> [TASK TO CARRY OUT] Copy nothing from the entries below except the lines from the one containing "You are a computer-use" through the one containing "Instruction: Open the 社交媒体 sidebar icon", and copy those exactly.

> [PROVIDED DATA]
[Start of Attachment]

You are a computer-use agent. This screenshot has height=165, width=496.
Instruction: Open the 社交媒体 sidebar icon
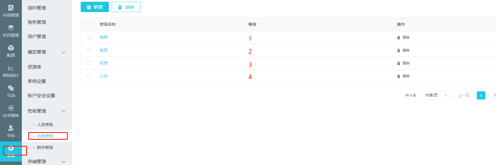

[End of Attachment]
[Start of Attachment]

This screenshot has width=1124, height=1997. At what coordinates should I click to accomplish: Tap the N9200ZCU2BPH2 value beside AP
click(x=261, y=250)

[End of Attachment]
[Start of Attachment]

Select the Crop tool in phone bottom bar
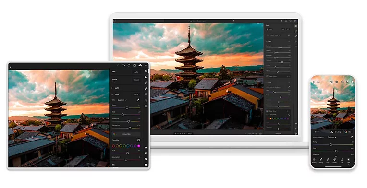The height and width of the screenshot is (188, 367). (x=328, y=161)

[End of Attachment]

> [EXERCISE RESULT]
You are a computer-use agent. This screenshot has height=165, width=496.
Instruction: Open the 社交媒体 sidebar icon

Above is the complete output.